Quizá por eso mi madre nos permitió conservarlo. Reconoció que moriría si no tenía oportunidad de sanar.

Índigo lo nombró Azul. Nunca supimos si era macho o hembra, no es como si importara...

Le compraron una jaula. Cantaba todas las mañanas. Por las noches escondía la cabecita bajo sus alas. Muy escurridizo, lo descubrimos tratando de escapar más de una vez.

¿Quieres oír algo curioso sobre la naturaleza, detective? Solo puedes mantener cautiva a una criatura salvaje mientras esté herida. Cuando comienza a sanar, despierta su deseo de libertad... y tu desesperación al comprender que está escapando de tus manos.

Lo mismo sucede a veces con los seres humanos. Es fácil atraparlos cuando se encuentran vulnerables. Es difícil dejarlos volar al recuperarse.

Las semanas pasaron. Empezaron a aparecer plumas pardo rojizas atascadas entre los barrotes.

La melodía aguda de ese ruiseñor no era un simple canto mañanero. Eran gritos de auxilio.

Estrés, dijo mi madre. Le aconsejó a Índigo liberarlo, pero ella rompió en llanto y rogó conservarlo un poco más.

Cambiaron su jaula redondeada por una más grande, rectangular. Instalaron una casita de madera en su interior. Compraron el mejor alimento. Agregaron una pequeña fuente de agua.

El plumaje pálido de su pecho continuó disminuyendo. Su canto cada vez más apagado.

—Solo un poco más —susurraba Índigo mientras desayunábamos a unos metros de la jaula—. Se va a adaptar.

—¿Sabes lo que pasará si no se adapta? —le pregunté en cierto momento.

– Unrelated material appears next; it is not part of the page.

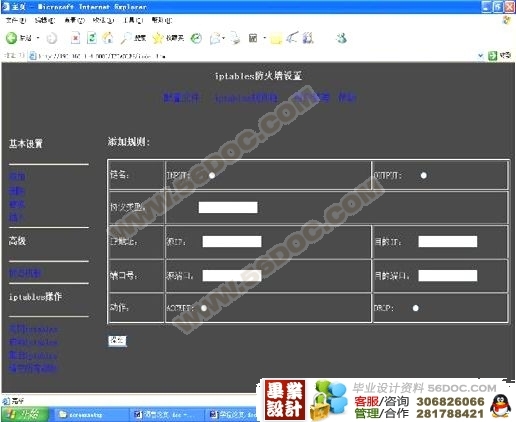Viewport: 516px width, 422px height.
Task: Go to Home page via house icon
Action: click(x=108, y=38)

Ella levantó la vista, sus ojos abiertos en curiosidad. Negó con la cabeza. Su ignorancia era sincera.

Con ocho años sabía que la muerte existía pero no era consciente de su complejidad. Ninguno de los dos comprendía lo frágil que era una vida.

Juró liberarlo llegado el momento... Y cumplió su promesa. Lo dejó en el parque cerca de nuestra casa una tarde de verano.

Cavó un hoyo en el suelo. Depositó suavemente el cuerpo sin vida envuelto en un pañuelo azul. Lo cubrió con la tierra para que no perturbaran su descanso.

Tras terminar esa improvisada sepultura, Índigo me preguntó con los ojos húmedos:

—¿Fue mi culpa? ¿Soy... igual que el monstruo malo?

—No eres un monstruo, Índigo —le respondí. Trataba de consolarla, aunque me abrumara la tristeza por haber perdido a nuestra primera mascota.

—¿Por qué tenemos que dejarlo aquí?

—Porque... —En ese entonces no tenía idea del motivo que llevaba a los humanos a enterrar a sus muertos— los pájaros aman la naturaleza. Les gusta este parque.

—¿Ahora es feliz?

—Sí...

—¿Es libre?

—Sí. Ahora su espíritu vuela por el cielo.

—Entonces... —Se perdió en sus pensamientos un instante. Al levantar la vista, el fantasma de una sonrisa se había posado en su boca— eso es la muerte.